**COMPLETE THE FOLLOWING:**
**A.** Answer these questions from the model railroad thread, one line each:
(i) What number does Geoff's EBT Mikado carry?
(ii) What is the "ganister rock" in the yard actually made of?
(iii) What kind of locomotive is the flying Zephyr?
**B.** Render this sentence from the model railroad thread in Spanish: "The lighting in the hall is weird and plays tricks on the white balance / flash."
**C.** Carry the model railroad thread on past its final sentence.

**EXCERPTED TEXT:**

# ECLSTS - PT's photos



## Pete Thornton (Jan 2, 2008)

I'm heading out of town and won't be able to process the videos until I get back. But here's photos of the two engines I was admiring - my C-19 and Geoff's EBT Mikado.

Here's my EBT #7 C-19 passing Anthony's #346.










Geoff did a superb job of weathering on his RYM EBT Mikado #14 and several of my photos came out, so here goes.











This is the yard on Clem's Warrior Run layout. The white stuff is 'ganister rock' (actually chicken grit, Geoff tells me) that the EBT carried to the refactory brick works.










The lighting in the hall is weird and plays tricks on the white balance / flash. This photo was taken around the same time and with the same camera, but it came out quite intersting and certainly shows of Geoff's engine.












And finally the flying Zephyr - an attempt to take a panning shot with the train speeding. Almost worked! [This is a real diesel electric, btw, running on the steam track.]


----------



## Dennis Paulson (Jan 2, 2008)

Thank you , and your right , that EBT mike is REAL looking for sure .


----------



## Doug C (Jan 14, 2008)

Thanks for taking the time to post/share some pics of some (real lookin') steamers ! 


Tooo many halls have lighting nowadays which is gross regards picture taking ! If i think of it at our upcoming big show mid-april I'm going to shot some using the blk/white option might turn out sharper !?

**RECORDED DATA:**
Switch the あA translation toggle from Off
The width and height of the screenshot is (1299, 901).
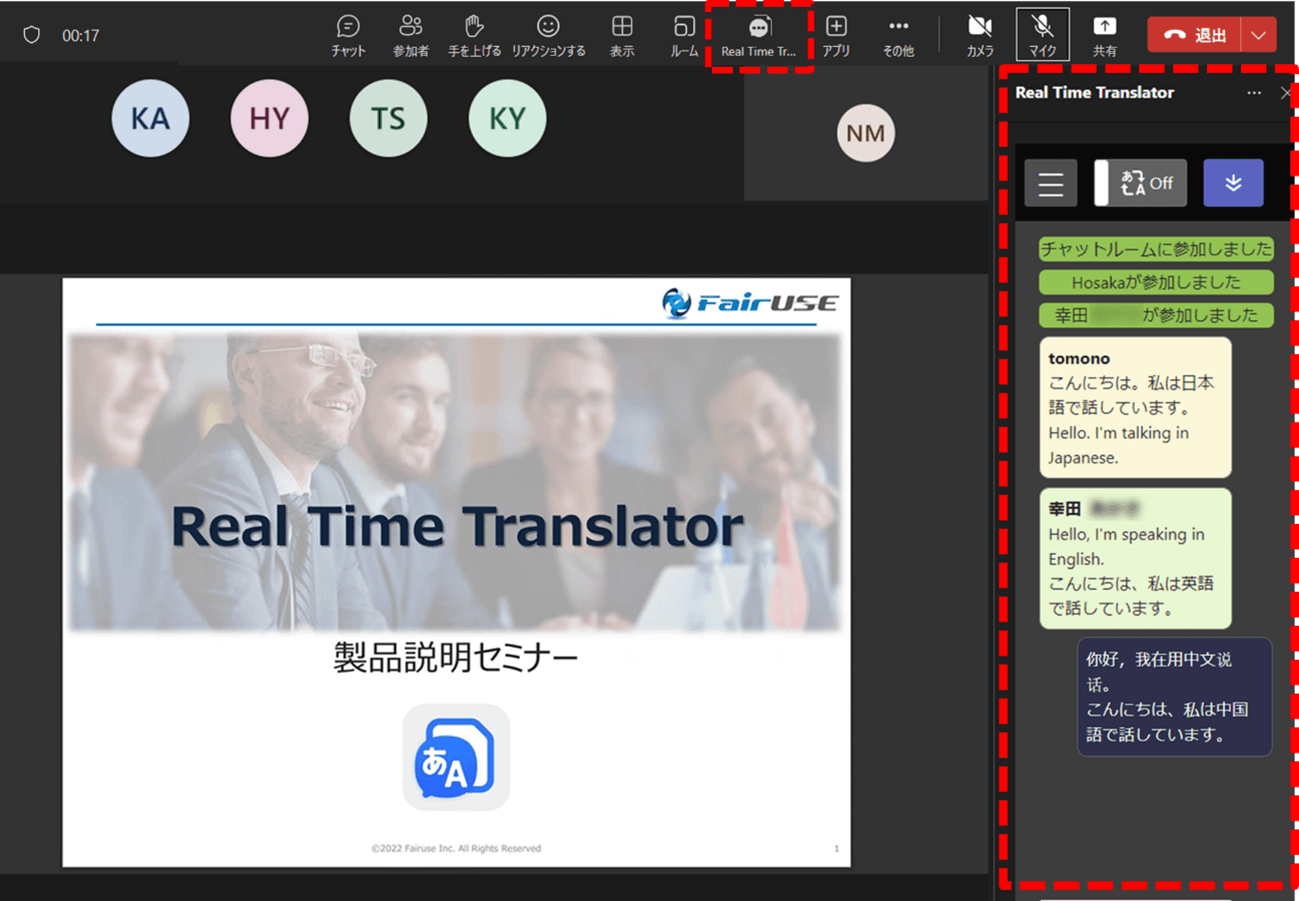tap(1139, 183)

**ANSWERS FOR THE TASKS:**
**A.**
(i) #14
(ii) Chicken grit
(iii) A real diesel electric

**B.** La iluminación de la sala es extraña y le juega malas pasadas al balance de blancos / al flash.

**C.**
doug c


----------



## scottemcdonald (Jan 11, 2008)

Here are the videos I took this past weekend. Enjoy! 

Garden and Large Scale Societies 





Live Steam 



Scott


----------



## pimanjc (Jan 2, 2008)

Thanks for posting the photos. Do you have any more of the Zephyer?
JimC.


----------



## Doug C (Jan 14, 2008)

Thanks Scott for taking all the time to capture and POST those terrific videos ! Fantastic layouts put together by all those club members again this year !!







doug c


----------



## John J (Dec 29, 2007)

Thanks Scott for the videos. I really enjoyed watching them. There are some great layouts at the show.


----------



## Pete Thornton (Jan 2, 2008)

Do you have any more of the Zephyer? 

I do (and a short video, 6 seconds ) In the first of these, it is really flying...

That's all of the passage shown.